Procurado, o Protonmail disse ao TAB que a conta ricwagner1@protonmail.com foi deletada após o contato da reportagem. Vale dizer, no entanto, que não foi pedido que a conta fosse derrubada. TAB somente questionou se ela violou as regras de conduta do site — o que foi confirmado pela empresa.

Como esperado, o Protonmail também afirmou que só poderá fornecer informações caso a polícia brasileira entre com uma ordem judicial perante a suprema corte da Suíça — país onde a empresa está sediada — e disse desconhecer qualquer pedido atual de informação pelas autoridades brasileiras. No Brasil, há duas principais investigações contra o Dogolachan, centradas no Rio de Janeiro e em São Paulo.

TAB entrou em contato com o Ministério Público de São Paulo, que confirmou que o Gaeco (Grupo de Atuação Especial de Combate ao Crime Organizado) está investigando o Dogolachan desde o final de 2019, mas o promotor responsável não pôde conceder uma entrevista até a publicação da reportagem.

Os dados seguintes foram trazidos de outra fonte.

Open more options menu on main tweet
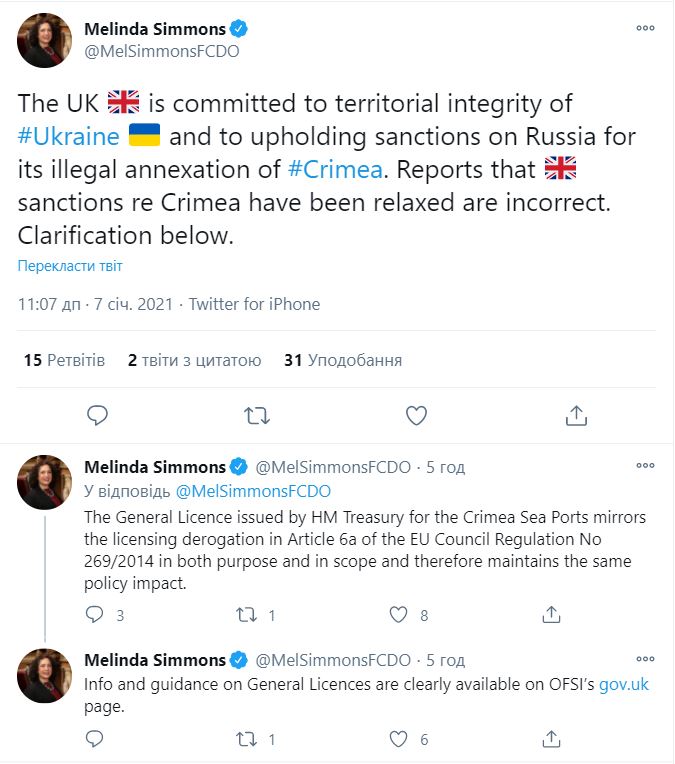675x764 pixels. (645, 28)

Há também uma outra investigação, que foi remetida pelo Ministério Público do Rio da Janeiro à Polícia Federal em 2020. A Superintendência da Polícia Federal no Rio de Janeiro confirmou a instauração do inquérito, mas não quis comentar o caso.

Frieza necessária

Sem esperanças de que um dia seu nome pare de ser usado pelo grupo, Arouxa conseguiu se blindar o máximo possível contra maiores consequências causadas por Alemão e o restante do Dogolachan. Por conta de todos os ataques que recebeu, aplicou toda a experiência que adquiriu ao longo dos anos para atuar como consultor de segurança na área de tecnologia, evitando que situações como essas se repitam com outras pessoas.

"Mesmo que um dia descubram a identificação civil do Alemão, ainda existirão outros tantos personagens que frequentam ou frequentaram chans parecidos com o Dogolachan. Enquanto elas existirem, meu nome nunca será esquecido. Infelizmente, é algo eterno".

Mesmo sendo alvo de inúmeras tentativas de incriminação, Arouxa diz que nunca passou pela cabeça pedir para que Alemão parasse com os ataques. "Uma coisa que o Alemão sempre odiou é meu desprezo. Acredito que isso só vai parar no dia que eu virar para ele e falar 'eu me rendo'. Só que eu não vou fazer isso, porque chegou em um ponto em que mesmo se ele parar, outros vão assumir esse lugar. Então eu não vou dar esse gostinho pra ele."